Your Child’s Diet
The child’s diabetes care team for your child should include a dietitian who is familiar with the needs of children. There will be an assessment of your child's diet if the family diet needs to be adapted for diabetes.
Any changes may involve the rest of the family, but there is no reason why there should be any issues with this as a healthy diet that is high in complex (starchy) carbohydrates and fibre will benefit the whole family.
It is certainly not necessary to buy special foods that are labelled ‘diabetic’. Nor do foods containing sugar have to be completely avoided – they may be eaten as part of a balanced diet that is low-sugar not no-sugar.
In fact, it may be better that sugary foods (such as sweets, cakes and chocolate) are eaten as part of a meal, as your child will be taking insulin then anyway – although you may need to increase the dose. Sweets or chocolate eaten as snacks outside of mealtimes should usually be taken with extra insulin.
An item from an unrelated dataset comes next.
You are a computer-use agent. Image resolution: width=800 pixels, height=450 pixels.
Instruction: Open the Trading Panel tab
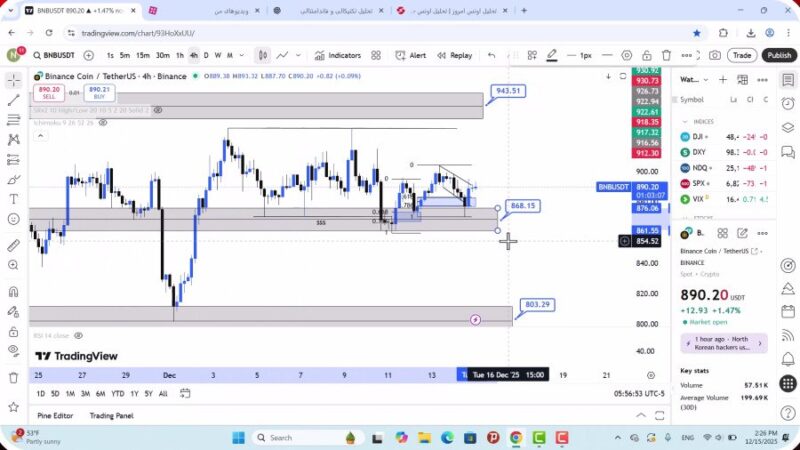point(111,415)
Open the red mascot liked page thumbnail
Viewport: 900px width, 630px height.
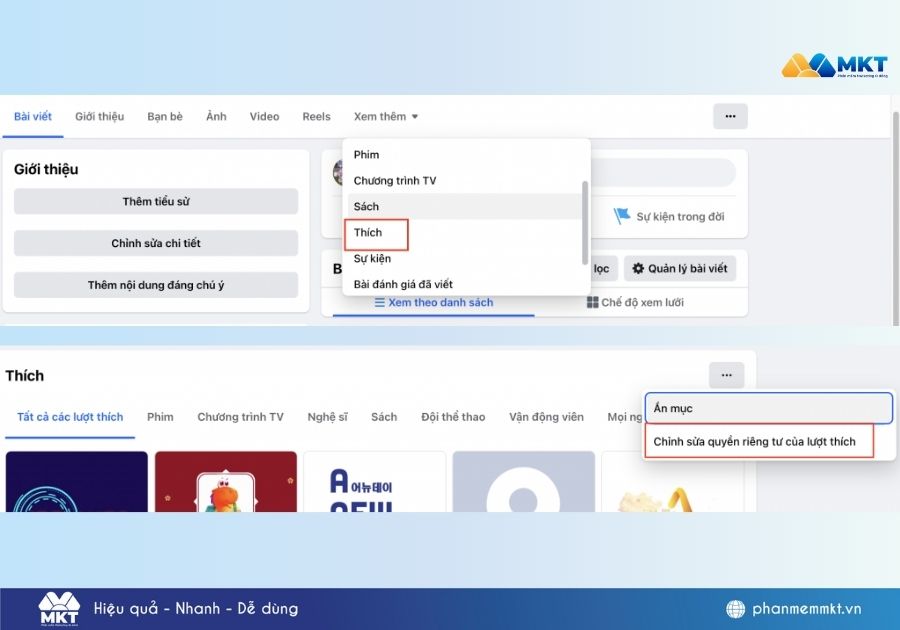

Your child should always have a rapid-acting high sugar food or drink with them in case of hypos – such as some jelly beans or small carton of fruit juice to take first and then a slower release carbohydrate such as a cereal bar for afterwards to help stabilise their blood glucose levels. This is particularly important when they are taking part in physical activity or sport. If they are at school, it is important to let teachers know that your child may need to eat a snack during class to prevent a hypo.
Why not use regular testing to see how your child's favourite meals affect his or her blood glucose? If they make it rise quickly, consider how you could lower the GI* to slow absorption down.
Mealtimes aren't always predictable, especially for children. Blood glucose testing can help you decide how long it is safe to wait before he or she should eat or whether a snack is needed to keep sugar levels reasonable.
Parties and meals out
Your child should test/be tested when eating unfamiliar foods to see whether the insulin dose needs to be adjusted.
If your child needs to lose weight then he or she may become at risk of hypos through eating less. If weight loss is necessary, then you should discuss this with the staff at your clinic, in order to plan how testing can help to balance a smaller food intake with the insulin dose.